第20話 狂人と早撃ちの魔術決闘者
テール作の隠し道洞窟的な雰囲気とは違う人工の通路を行く。
ある種遺跡のような石造の広い通路だ。
プレデターとエイリアンが戦ってててもおかしくはない。
実際には「遺跡のような」ではなく、正真正銘本当に遺跡らしいのだけど。
「うわぁ‼︎ シバケンさん気をつけてくださいね‼︎ 頭ぶつけちゃいます‼︎」
「お、すまん。よしよし怒らないでなぁ〜」
「むむ、ゆ、許してあげます‼︎」
アーカムはテルマンティの頭を撫でなでして機嫌取り。
それで抜群の効果を発揮してアーカムを許してしまうのだから、テルマンティもテルマンティだ。
狩人は大分この少女の扱いに慣れてきたらしい。
アーカムは小脇で小さくなっている桃髪の少女をそこら辺にぶつけないように慎重に歩みを進めていった。
テールにはより深部へ向かう方法を聞いているので、とにかく奥へ向かう、というだけならば彼の案内無しでも可能なのであった。
「気配がこっちにくるな」
「ッ、敵ですか⁉︎」
アーカムは歩くペース崩さずに呟いた。
自身の膨大に張り巡らした知覚で常時把握してる気配のひと組が、自分たちの真正面の通路の角を曲がってくる事に気がついていたのだ。
小脇でだらりとなり、されるがままになっていたテルマンティは慌ててもがき、降りようとする。
アーカムはもがくテルマンティを通路の上に下ろしてやり、どっか行かないように少女の手を握った。

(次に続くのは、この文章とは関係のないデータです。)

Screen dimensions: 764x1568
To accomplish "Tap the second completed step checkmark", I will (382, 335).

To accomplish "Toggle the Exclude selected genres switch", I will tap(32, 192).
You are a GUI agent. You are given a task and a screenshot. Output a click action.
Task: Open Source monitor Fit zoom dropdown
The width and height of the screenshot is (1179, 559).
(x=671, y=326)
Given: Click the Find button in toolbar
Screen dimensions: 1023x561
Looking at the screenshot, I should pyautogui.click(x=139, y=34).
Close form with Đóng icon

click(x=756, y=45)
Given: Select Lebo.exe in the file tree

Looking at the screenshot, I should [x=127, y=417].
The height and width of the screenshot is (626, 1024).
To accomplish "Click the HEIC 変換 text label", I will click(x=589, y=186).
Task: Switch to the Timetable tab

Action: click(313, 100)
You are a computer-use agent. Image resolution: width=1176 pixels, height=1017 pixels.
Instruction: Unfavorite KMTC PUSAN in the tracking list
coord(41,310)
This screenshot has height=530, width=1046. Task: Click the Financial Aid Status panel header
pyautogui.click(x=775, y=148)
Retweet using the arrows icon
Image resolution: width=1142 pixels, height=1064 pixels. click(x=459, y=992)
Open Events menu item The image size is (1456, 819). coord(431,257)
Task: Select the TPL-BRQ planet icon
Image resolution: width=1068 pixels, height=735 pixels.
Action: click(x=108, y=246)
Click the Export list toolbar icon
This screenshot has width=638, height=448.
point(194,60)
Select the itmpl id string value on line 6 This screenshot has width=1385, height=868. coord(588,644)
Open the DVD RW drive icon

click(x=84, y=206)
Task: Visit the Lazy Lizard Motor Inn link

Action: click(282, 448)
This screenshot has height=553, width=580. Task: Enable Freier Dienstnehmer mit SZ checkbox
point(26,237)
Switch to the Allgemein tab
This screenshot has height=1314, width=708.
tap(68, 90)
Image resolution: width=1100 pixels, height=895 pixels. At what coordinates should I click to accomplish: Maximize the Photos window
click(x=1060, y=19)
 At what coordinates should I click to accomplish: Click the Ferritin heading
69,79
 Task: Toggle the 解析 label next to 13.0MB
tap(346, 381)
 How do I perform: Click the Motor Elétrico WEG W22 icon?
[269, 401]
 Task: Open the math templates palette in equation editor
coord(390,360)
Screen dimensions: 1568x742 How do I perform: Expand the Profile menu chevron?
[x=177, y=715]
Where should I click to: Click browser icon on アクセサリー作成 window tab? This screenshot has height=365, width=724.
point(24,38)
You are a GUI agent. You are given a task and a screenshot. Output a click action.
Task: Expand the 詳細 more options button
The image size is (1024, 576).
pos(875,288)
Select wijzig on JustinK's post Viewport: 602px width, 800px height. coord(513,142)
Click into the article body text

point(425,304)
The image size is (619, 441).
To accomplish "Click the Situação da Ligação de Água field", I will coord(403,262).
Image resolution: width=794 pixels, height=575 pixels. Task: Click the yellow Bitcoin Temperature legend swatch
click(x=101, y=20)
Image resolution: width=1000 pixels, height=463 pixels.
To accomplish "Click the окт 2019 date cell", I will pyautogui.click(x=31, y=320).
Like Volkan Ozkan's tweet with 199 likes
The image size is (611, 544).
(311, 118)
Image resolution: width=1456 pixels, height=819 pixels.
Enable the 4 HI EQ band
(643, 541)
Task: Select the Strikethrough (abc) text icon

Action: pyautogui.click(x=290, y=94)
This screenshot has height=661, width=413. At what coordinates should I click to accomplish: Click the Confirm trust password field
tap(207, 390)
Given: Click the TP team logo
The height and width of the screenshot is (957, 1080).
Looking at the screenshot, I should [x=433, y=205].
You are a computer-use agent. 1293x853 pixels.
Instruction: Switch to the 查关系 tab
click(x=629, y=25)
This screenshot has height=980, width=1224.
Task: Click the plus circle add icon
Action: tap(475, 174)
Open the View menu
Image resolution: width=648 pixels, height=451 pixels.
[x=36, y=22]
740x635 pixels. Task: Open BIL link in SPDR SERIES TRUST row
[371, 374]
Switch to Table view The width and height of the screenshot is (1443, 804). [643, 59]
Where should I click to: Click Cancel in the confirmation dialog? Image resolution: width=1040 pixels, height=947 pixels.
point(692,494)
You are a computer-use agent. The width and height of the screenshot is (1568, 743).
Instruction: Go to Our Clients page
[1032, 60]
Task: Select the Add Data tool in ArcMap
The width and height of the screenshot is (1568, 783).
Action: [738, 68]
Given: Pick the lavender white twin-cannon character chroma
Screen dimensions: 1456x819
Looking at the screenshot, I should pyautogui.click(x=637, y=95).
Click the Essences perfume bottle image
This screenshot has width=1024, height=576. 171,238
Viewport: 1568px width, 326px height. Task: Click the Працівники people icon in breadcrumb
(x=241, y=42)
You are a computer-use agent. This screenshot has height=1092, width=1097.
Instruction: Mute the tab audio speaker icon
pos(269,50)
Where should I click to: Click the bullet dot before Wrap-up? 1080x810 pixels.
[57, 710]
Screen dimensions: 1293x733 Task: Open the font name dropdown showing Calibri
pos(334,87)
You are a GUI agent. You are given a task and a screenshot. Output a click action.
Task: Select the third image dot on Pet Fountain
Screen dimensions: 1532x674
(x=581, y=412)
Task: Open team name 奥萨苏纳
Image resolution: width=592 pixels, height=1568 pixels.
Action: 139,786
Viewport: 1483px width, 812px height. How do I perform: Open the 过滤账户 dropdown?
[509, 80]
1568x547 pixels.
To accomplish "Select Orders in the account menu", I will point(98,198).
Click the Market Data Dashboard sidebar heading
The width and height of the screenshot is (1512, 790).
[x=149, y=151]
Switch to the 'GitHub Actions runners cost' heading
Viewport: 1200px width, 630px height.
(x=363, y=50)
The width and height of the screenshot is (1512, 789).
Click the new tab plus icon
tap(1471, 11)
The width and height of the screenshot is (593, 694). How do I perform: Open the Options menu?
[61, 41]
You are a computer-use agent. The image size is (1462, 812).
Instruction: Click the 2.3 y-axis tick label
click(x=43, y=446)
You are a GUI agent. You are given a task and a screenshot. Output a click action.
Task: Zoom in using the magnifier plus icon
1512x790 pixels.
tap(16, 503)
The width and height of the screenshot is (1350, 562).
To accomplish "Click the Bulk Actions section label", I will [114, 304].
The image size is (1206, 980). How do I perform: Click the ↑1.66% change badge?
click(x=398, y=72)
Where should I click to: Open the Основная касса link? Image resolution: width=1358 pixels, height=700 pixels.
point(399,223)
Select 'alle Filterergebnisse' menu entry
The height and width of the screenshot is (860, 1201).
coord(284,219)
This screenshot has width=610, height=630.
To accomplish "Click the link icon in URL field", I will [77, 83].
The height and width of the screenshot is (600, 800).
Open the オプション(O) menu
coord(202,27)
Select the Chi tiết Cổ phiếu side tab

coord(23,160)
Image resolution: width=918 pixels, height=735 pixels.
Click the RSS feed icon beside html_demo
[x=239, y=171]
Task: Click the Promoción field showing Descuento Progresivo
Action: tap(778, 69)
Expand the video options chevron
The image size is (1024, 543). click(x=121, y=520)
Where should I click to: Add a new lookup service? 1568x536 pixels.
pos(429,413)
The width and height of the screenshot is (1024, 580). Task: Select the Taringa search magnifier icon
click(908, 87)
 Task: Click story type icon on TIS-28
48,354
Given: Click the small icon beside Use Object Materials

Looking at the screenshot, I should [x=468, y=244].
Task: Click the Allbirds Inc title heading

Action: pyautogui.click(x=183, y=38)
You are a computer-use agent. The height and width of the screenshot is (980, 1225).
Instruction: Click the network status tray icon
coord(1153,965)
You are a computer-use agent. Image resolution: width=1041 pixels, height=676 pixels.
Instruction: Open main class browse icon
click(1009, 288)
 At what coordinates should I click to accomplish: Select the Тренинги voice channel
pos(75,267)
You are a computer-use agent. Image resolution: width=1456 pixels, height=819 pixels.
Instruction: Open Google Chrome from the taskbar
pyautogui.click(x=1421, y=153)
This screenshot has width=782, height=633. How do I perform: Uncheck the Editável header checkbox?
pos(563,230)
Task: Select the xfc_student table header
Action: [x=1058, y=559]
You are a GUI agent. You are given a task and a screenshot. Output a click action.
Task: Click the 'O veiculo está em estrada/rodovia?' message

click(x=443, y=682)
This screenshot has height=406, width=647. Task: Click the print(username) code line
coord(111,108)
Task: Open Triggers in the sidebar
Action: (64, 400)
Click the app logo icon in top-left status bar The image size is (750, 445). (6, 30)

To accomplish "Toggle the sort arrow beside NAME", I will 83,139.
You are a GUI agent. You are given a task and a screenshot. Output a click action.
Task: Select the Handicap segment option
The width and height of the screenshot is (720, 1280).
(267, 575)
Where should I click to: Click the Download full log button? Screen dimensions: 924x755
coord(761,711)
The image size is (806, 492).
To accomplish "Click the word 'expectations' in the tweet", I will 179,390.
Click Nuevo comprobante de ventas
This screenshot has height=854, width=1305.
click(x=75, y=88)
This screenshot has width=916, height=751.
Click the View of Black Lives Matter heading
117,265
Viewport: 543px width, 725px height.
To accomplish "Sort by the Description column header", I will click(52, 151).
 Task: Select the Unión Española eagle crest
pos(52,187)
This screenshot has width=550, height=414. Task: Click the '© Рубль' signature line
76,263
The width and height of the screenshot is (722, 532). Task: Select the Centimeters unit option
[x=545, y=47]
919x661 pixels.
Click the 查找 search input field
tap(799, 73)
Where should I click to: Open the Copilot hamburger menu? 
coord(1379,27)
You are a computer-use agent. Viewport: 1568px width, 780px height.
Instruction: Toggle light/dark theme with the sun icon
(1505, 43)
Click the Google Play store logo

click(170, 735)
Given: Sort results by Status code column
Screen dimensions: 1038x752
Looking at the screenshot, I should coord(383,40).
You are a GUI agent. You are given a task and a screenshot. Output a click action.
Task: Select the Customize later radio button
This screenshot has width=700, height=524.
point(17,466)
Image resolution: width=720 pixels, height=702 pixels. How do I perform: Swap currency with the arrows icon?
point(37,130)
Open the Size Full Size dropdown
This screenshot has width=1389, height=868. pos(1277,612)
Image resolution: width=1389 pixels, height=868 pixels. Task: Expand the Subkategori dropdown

彼としてはエレナからおもりを頼まれてしまっているので、「こんな敵地の真ん中で迷子にさせるわけにはいかない‼︎」気持ちからくる、非常に理屈的な意味合いの手繋ぎにすぎない。
が、乙女な桃髪はそんな風には思わったらしい。
頬を朱色に染めて握り返し、しゅんと大人しくなっているのがその証拠だ。
「よし、とりあえず手を離すなよ」
「俺に付いてこい……? やっぱりシバケンさんって私のことが……」
薄い胸を押さえて自身の鼓動を感じるような仕草で独り言をつぶやくテルマンティ。
高鳴る鼓動は恋の予兆か、はたまた妄想の産物か。
十中八九、後者だろう。
アーカムは完全に桃髪の少女の言葉を聞いておらずなんの反応もしない。
ただ、ひたすらに接近する気配への対処方法を考えているのだ。
さて、どうしようか。
殺しても良い、どうせイかれた狂人だ。
が、最奥までイマイチ距離がわからない。
ここで騒ぎを起こすべきか、どうかーー。
数巡の思考の末、狩人はとりあえず一定のプランを練り終えたようだ。
アーカムはひとつ大きく息を吸って角を曲がってくる2つの気配に備えた。
「ん?」
「あ?」
2人の男がアーカムとテルマンティの視界の先で角から現れた。
すると、狩人と幼女の姿を見るや否や困惑気味な声を出した。
白いゆとりのある貫頭衣のような服を着た2人組みの男たち。
アーカムは彼らが首に掛けている物に注目した。
彼らが身につけていたもの、それは明らかに人の頭骨を加工したと思われる悪趣味なネックレスだ。
あぁ、そうか。
やっぱりそっちか。
狂人どもが……。
狩人ほ目つきを鋭く、心の中で静かな憤りをたたえて、腰の杖に手を伸ばした。
そして彼は敵がイカれていると断定することで、ある種、やりやすくなった、と密かにほくそ笑んでいた。
アーカムの悪い癖である。
「推して参るッ‼︎」
「ッ、誰だ貴様ぁ‼︎」
「まさか、狩人……⁉︎」
2人の男のうち勘の鋭い方がアーカムの正体に気がついたと同時ーー。
狩人は紅い瞳をギラッと光らせ、何百万回も繰り返した慣れた手つきで杖を抜く。
それは人が息をするように、いずれ二本足で歩けるようになるような、ごく自然なモーションだった。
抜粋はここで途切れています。